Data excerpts
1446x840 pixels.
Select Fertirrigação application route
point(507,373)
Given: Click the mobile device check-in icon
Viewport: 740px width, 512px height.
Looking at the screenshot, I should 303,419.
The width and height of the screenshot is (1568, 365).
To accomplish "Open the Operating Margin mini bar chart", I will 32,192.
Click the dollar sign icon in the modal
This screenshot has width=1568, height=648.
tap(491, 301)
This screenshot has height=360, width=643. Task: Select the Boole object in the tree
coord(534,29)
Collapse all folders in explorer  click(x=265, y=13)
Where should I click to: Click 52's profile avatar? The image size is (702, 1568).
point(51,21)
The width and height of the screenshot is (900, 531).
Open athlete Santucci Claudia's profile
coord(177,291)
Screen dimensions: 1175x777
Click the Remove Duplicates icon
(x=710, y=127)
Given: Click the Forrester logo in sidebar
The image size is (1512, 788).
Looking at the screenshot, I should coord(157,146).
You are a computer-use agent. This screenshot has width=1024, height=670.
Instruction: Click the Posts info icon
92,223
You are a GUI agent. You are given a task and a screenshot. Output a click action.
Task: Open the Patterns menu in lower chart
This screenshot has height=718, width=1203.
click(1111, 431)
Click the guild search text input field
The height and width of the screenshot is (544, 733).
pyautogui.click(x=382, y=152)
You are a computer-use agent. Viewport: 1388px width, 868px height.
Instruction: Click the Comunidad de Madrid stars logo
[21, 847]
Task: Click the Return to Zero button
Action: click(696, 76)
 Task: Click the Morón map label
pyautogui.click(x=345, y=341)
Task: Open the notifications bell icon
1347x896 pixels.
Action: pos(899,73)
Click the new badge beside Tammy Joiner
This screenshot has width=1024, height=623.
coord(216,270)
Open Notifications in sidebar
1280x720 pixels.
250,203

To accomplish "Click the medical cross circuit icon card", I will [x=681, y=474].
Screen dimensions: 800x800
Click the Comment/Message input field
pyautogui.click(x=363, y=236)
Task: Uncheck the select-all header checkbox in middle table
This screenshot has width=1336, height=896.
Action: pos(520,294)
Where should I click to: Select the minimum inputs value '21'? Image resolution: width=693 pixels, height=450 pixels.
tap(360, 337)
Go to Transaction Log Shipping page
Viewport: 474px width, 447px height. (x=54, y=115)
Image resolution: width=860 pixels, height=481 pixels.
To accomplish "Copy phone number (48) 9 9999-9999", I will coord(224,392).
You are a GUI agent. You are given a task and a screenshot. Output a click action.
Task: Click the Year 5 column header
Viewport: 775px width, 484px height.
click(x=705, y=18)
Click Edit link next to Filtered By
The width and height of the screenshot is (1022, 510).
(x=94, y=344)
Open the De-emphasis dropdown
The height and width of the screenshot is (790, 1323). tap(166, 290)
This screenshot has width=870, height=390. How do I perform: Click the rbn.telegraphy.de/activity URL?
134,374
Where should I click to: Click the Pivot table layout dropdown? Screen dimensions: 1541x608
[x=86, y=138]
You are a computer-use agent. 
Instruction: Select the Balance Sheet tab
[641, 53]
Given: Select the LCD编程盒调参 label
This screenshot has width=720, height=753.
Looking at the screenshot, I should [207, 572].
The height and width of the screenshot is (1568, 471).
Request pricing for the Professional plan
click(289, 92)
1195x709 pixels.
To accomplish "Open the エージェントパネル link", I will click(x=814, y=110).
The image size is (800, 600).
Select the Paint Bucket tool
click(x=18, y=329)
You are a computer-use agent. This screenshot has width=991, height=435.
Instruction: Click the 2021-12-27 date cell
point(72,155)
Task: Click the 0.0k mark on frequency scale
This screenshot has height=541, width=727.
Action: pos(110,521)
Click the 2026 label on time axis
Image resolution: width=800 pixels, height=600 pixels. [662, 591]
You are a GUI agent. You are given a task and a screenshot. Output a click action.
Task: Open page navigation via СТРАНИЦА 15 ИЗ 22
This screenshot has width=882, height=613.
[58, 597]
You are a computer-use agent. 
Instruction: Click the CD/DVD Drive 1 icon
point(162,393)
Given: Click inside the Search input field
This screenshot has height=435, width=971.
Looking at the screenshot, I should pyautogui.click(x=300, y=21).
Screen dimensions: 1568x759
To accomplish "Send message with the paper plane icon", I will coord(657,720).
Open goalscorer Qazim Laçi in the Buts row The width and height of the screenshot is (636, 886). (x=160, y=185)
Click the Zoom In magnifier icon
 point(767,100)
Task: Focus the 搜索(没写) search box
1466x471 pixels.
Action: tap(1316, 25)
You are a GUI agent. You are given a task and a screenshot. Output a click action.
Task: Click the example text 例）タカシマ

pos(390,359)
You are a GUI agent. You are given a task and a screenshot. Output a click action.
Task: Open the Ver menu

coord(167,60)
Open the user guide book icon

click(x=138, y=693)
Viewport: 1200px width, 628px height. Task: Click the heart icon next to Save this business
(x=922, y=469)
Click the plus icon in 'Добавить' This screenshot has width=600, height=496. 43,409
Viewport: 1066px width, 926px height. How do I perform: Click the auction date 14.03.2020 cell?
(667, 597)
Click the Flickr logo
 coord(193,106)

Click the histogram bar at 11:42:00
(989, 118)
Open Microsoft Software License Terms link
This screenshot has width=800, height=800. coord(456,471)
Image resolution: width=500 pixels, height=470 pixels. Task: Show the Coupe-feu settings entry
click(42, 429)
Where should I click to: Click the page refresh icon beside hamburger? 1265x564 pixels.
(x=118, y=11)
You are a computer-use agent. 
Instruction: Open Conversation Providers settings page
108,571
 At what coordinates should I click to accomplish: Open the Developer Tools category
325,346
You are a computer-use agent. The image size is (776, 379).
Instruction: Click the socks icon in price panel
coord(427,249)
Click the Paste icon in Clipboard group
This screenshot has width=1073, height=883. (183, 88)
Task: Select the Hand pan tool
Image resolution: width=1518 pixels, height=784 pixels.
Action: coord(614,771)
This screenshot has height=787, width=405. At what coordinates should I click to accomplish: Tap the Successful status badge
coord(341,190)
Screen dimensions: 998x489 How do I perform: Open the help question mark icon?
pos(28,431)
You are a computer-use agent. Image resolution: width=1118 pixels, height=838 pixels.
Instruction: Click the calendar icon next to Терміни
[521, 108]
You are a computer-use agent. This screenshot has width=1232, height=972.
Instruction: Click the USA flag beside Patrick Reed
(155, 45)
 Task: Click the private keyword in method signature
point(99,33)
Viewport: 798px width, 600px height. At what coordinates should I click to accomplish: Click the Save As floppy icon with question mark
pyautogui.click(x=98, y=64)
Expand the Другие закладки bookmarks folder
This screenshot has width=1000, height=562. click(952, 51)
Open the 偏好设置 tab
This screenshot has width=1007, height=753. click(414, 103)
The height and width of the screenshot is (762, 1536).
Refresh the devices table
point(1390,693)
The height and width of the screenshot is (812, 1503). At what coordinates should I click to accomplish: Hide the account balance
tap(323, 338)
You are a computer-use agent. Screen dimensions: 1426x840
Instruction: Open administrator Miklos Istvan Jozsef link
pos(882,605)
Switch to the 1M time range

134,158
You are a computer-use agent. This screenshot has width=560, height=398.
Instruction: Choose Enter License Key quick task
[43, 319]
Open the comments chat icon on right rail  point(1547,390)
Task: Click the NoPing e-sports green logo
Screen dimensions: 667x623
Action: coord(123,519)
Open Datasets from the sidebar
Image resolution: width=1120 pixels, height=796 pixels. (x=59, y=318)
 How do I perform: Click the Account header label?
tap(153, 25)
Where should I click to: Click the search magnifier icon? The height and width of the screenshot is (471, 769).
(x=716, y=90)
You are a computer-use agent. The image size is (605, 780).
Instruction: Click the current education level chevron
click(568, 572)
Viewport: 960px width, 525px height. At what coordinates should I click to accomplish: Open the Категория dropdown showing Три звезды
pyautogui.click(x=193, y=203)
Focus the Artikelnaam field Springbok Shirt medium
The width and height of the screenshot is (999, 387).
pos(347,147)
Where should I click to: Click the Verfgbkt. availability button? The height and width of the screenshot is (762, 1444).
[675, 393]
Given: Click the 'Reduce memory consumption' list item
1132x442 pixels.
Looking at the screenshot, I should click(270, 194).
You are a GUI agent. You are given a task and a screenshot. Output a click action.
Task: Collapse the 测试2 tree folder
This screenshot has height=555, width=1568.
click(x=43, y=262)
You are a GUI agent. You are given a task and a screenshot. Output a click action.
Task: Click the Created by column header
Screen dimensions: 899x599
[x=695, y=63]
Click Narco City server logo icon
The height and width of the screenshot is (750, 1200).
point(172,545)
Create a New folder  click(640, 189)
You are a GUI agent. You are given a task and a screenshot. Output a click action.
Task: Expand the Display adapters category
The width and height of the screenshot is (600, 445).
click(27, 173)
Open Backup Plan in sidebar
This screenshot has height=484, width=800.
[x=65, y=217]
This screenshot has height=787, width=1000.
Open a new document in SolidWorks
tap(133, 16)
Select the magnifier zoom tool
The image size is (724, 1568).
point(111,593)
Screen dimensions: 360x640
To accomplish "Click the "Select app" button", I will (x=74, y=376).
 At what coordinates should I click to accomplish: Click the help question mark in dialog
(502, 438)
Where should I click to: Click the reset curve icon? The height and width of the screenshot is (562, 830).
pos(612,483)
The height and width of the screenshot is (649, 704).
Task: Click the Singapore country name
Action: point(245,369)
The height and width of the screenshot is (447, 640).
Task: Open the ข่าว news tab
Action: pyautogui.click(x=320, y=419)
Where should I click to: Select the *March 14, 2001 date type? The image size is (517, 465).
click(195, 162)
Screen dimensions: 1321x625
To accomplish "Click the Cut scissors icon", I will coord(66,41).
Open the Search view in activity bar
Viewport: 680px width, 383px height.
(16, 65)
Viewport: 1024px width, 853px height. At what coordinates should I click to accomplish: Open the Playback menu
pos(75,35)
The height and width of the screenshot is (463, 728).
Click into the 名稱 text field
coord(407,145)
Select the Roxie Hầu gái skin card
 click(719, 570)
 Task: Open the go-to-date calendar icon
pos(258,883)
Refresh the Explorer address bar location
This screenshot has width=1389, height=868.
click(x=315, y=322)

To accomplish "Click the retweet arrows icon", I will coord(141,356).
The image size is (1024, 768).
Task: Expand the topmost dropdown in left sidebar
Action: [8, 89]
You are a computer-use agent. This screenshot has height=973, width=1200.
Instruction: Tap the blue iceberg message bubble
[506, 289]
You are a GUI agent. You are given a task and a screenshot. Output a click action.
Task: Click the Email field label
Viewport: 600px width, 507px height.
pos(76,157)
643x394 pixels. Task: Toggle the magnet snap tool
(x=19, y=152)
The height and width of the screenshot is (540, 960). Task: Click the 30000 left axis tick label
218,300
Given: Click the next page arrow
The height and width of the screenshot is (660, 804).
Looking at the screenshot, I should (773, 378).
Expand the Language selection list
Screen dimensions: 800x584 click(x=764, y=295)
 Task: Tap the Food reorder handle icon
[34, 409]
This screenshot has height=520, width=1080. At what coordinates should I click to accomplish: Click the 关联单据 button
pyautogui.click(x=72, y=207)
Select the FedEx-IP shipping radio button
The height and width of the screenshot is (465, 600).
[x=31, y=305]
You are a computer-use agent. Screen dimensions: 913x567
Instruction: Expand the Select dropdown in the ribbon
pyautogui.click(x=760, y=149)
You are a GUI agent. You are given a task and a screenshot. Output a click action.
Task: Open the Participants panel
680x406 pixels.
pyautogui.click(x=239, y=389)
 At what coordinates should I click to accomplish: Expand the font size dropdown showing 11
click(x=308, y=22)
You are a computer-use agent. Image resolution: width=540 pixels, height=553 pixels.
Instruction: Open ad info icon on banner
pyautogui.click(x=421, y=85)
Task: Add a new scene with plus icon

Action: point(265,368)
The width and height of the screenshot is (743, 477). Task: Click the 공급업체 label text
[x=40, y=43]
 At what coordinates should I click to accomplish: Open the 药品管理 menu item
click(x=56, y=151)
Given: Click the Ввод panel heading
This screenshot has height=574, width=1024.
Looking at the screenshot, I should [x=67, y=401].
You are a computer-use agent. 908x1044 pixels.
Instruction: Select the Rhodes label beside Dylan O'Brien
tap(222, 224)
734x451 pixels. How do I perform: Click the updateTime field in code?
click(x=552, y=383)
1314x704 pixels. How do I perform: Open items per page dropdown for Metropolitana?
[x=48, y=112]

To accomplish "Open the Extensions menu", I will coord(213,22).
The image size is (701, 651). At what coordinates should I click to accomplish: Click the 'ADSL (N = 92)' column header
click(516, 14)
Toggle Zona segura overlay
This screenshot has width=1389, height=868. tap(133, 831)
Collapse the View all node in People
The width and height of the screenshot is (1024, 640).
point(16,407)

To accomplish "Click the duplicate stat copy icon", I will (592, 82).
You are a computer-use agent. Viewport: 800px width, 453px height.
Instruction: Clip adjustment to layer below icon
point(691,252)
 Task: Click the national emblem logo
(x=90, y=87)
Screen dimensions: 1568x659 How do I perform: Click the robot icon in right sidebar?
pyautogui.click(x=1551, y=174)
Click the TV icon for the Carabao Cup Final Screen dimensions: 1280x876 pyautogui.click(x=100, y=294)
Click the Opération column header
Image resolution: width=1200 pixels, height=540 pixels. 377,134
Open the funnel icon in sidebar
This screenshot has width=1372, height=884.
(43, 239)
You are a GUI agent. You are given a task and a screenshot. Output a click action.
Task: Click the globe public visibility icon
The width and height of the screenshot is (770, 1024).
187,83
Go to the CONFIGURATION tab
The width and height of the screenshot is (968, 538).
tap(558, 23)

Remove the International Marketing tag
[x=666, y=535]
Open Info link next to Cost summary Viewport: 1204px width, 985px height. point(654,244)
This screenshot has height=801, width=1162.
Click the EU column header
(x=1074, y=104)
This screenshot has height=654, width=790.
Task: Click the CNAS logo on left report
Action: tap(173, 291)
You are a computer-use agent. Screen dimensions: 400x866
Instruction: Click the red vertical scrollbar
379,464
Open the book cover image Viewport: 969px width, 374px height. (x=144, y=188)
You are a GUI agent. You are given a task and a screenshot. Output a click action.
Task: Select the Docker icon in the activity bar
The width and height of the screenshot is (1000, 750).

▶ _WORK ORDER_: As you read the records above, find each line that contains "Collapse" and copy it.

▶ _RESULT OF THE EXERCISE_:
Collapse all folders in explorer  click(x=265, y=13)
Task: Collapse the 测试2 tree folder
Collapse the View all node in People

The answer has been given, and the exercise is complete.